Following a public consultation, the government confirmed in June that legislation will come into force at the end of 2022 to introduce a watershed for television advertisements of foods high in fat, salt and sugar (HFSS). The watershed will apply to TV and UK on-demand programmes from 9pm to 5.30am, meaning HFSS adverts can only be shown during these times. But that’s not all – this measure will be accompanied by an online ban on paid-for advertising of HFSS products. (There are certain exemptions – more on which later.)
In a separate but linked move, the government is also restricting store promotions of HFSS products by location and volume price. The location restrictions will apply to store entrances, aisle ends and checkouts, as well as their online equivalents (entry pages and landing pages for other food categories, as well as shopping basket or payment pages). Volume price restrictions will prohibit retailers from offering promotions such as ‘buy one, get one free’ and ‘three for two’ offers on HFSS products.
The legislation on store promotions was due to come into effect in April 2022 but a six-month delay was agreed in June to allow businesses to adapt, pushing the implementation of the restrictions back to October next year.
In the firing line
So, which bakery products will fall foul of the new rules? The government’s blacklist includes cakes, sweet biscuits, morning goods, pizza and sandwiches (out of home). Chocolate and sugar confectionery, pudding and dairy desserts are also in the firing line. Products in these and other HFSS categories will be subject to the restrictions if they are defined as ‘less healthy’ according to the 2004 to 2005 Nutrient Profiling Model (NPM) developed by the Food Standards Agency.
One essential point, however, is that these measures won’t apply across the board: SMEs, defined as businesses with fewer than 250 employees, won’t be subject to the advertising watershed or online restrictions, and the ban on store promotions will only be implemented for medium and large retailers, defined as those with 50 or more employees (including symbol group stores).

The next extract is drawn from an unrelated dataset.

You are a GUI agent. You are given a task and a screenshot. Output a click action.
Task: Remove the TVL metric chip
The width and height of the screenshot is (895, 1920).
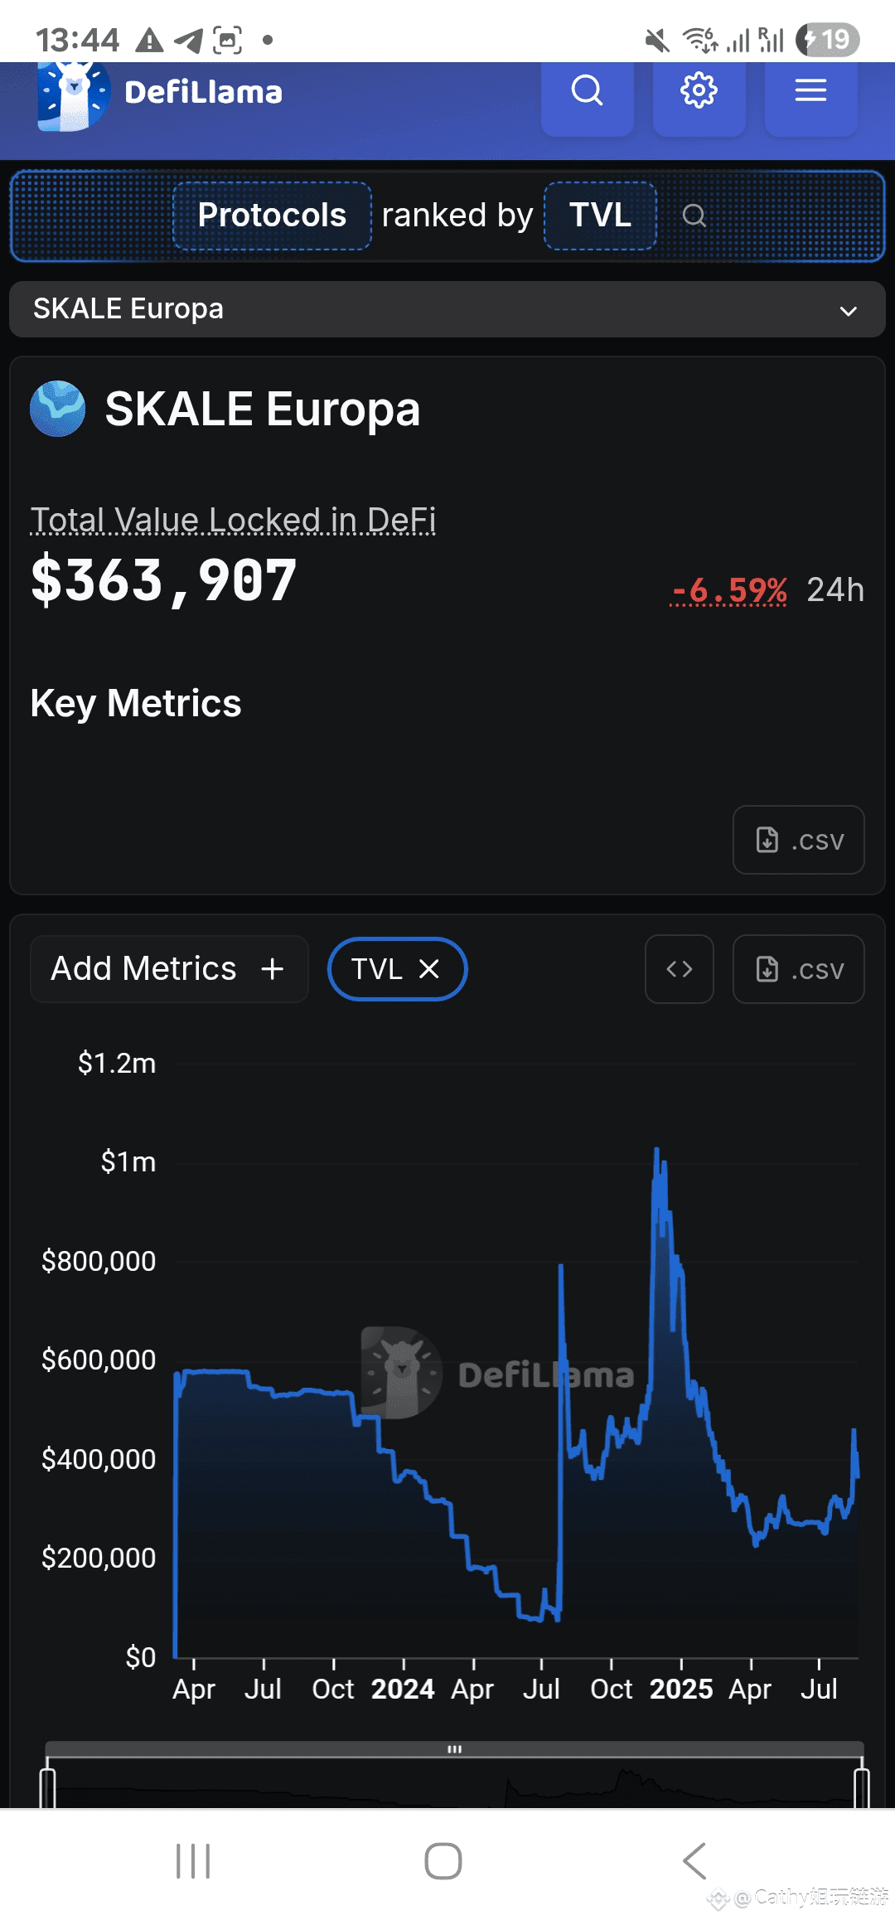[x=429, y=968]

Also significant is the fact that brand advertising, both online and within the TV watershed, will be permitted provided there are no identifiable HFSS items in the adverts. What’s more, businesses can continue to promote their products or services to other businesses online without restrictions, and the legislation will not cover online audio or transactional content.
Fighting fat
So, with the broad aspects of the legislation established, you might wonder why all this is happening now. The answer is that it’s part of the government’s mission to tackle childhood obesity. The Department of Health and Social Care confidently predicts that “these restrictions will help protect children from developing long-term unhealthy eating habits and improve the nation’s health”. It also reckons the measures could “wipe over seven billion calories from the national diet every year”.
So much for health, but what about the impact on business?
In terms of the food industry as a whole, the assessment by data and insights firm IRI makes for some uncomfortable reading: it estimates that 50% of the total HFSS marketing spend (£384m) in the UK will be impacted, which the organisation calculates as being worth £192m to food and drink manufacturers and retailers alike.
Unsurprisingly, given that the burden of the legislation will fall on food manufacturers, retailers and the advertising industry, the wisdom of the government’s strategy has been questioned in several quarters.
“There will clearly be a monetary impact on advertisers – the government itself has admitted that brands will take a financial hit,” says Phil Smith, director general of the Incorporated Society of British Advertisers (ISBA). “Ministers are pursuing a worthy policy imperative of tackling obesity, but at the cost of a significant economic hit to one of the sectors in which our recovery from the pandemic directly depends. Their ‘solution’ threatens to impact directly on brand revenues, with the inevitable contraction in budgets and jobs that may result,” he adds.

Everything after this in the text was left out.